Explanation 2: Finding new growth.

Didi may need new paths to growth. Beijing, Shanghai and other Chinese cities have imposed regulations requiring that ride-sharing drivers hold local residency. In theory, this could eliminate 90% of Didi’s drivers as they are primarily rural migrants. That would be a body blow to the company’s core business of providing ride-sharing in China.

How strictly the rules will be implemented is not clear. Didi has responded to the new rules by pursuing city operating licenses. It is worth pointing out that Didi, and previously Uber, operated ride-sharing services in a legal grey area in China for most of their existence. Ride-sharing was explicitly made legal only in mid-2016; the recent restrictions on eligible drivers have basically thrown the industry’s status back into doubt.

Didi has been an aggressive growth company from the start. It started with taxi-hailing then moved to ride-sharing. Now it is moving into car rental and integration with public services. It is also seeking a role in artificial intelligence, auto financing and shuttle services. Didi is thus pursuing key roles in a whole range of transportation services in China. So raising cash to continue its aggressive growth makes sense, especially with some degree of doubt shadowing its core Chinese ride-sharing business.

Explanation 3: Going international.

Another natural use of the newly raised funds would be to expand abroad given that Chinese app users are already going abroad in great numbers. Didi led a $100 million fundraising round for Brazilian ride-sharing app 99 in January and earlier invested in India’s Ola, Southeast Asia’s Grab and American app Lyft as part of an alliance of the four companies to take on Uber globally. In March, Didi opened an R&D center in Silicon Valley. And in July Didi (and Softbank) announced plans to invest $2B in Grab. I would not be surprised to see another string of international investments over the next twelve months. I keep wondering how global Didi really wants to be.

Explanation 4: There is a big disruption coming.

In theory, self-driving cars (i.e., autonomous driving) could reduce costs dramatically for Didi. Some media reports suggest that driver fees, insurance and driver acquisition costs add up to two-thirds of the company’s operating expenses.

However, the cost-saving argument misses the bigger implication of self-driving cars. If the technology is successful, it could seriously damage the business model and competitive advantage of most ride-sharing services – and could be a body blow to Didi’s current business.

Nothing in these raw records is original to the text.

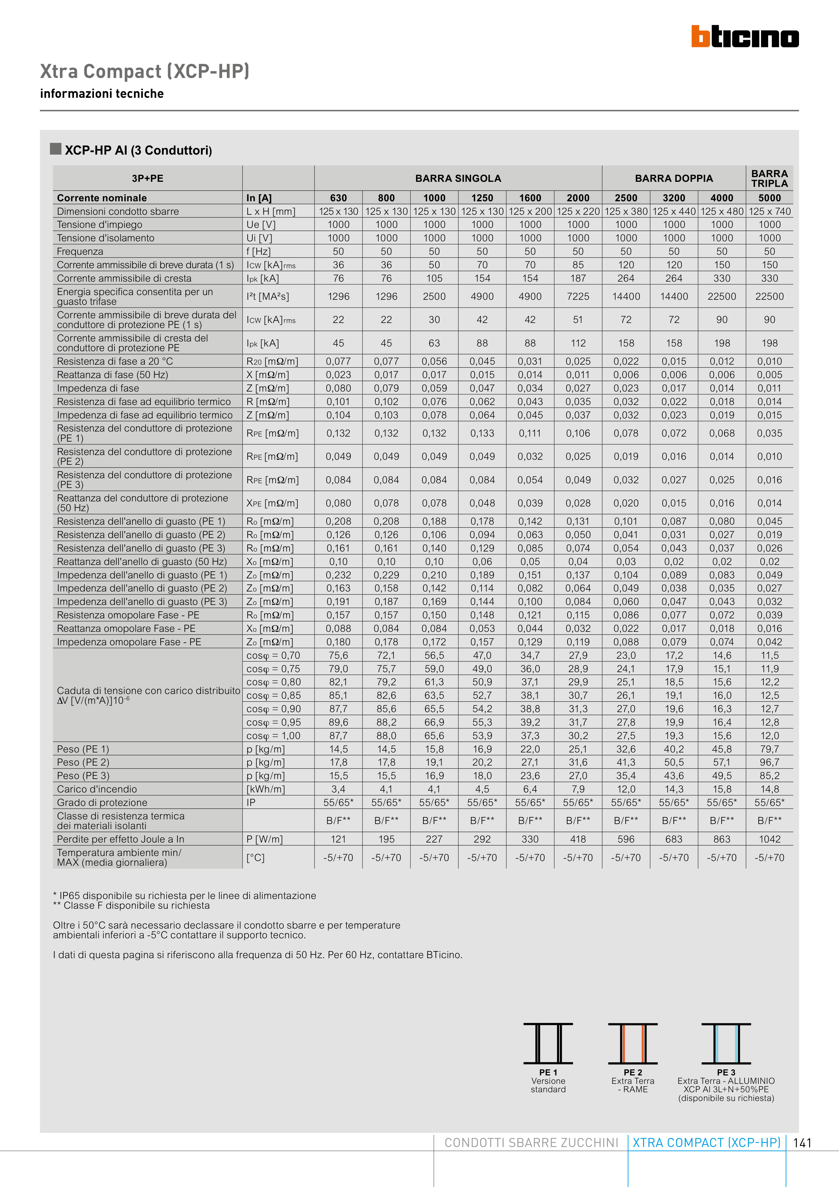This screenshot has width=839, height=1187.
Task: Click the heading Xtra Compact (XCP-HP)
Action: click(x=145, y=71)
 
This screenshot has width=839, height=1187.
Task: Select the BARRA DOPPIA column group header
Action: click(x=674, y=178)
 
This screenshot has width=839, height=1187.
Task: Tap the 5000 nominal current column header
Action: click(x=769, y=198)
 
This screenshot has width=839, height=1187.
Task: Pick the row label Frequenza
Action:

The reason this sector has consolidated down to just one or two dominant companies per region is because of the powerful economics of two-sided platforms. To get drivers, you need riders. To get riders, you need lots of drivers. Being bigger in a region not only creates a superior service — since more drivers means shorter wait times for pick up — it also creates an almost insurmountable barrier for new entrants.

Self-driving cars will disrupt this competitive strength. If you no longer need drivers, you no longer have a two-sided network. Didi and Uber will then be much more exposed to new entrants with good cars, clever technology and different operating systems. Self-driving cars could make driver-rider networks obsolete or marginal at best.

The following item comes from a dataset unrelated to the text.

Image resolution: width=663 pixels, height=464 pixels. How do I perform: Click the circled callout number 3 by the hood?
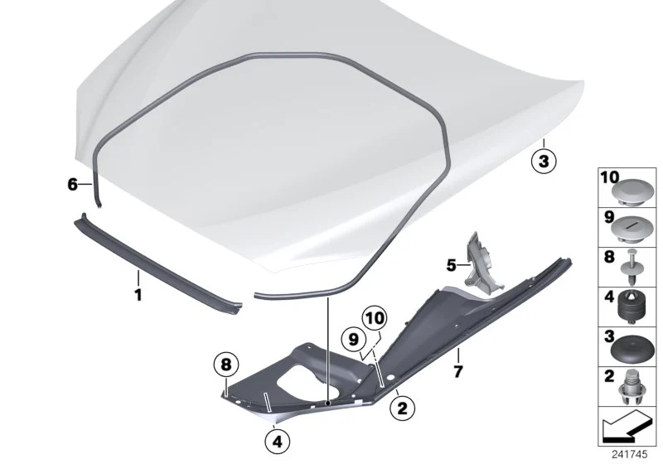[544, 161]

So Didi and Uber have a strategic imperative to transition to this new technology and search for a new source of competitive advantage. This could be by becoming the transportation ecosystem in which self-driving cars operate. It could be by becoming the operating system, the “Microsoft of moving computers.” It could be by integrating with public transportation services. Possibly though there may just not be an opportunity to be so dominant in this emerging business.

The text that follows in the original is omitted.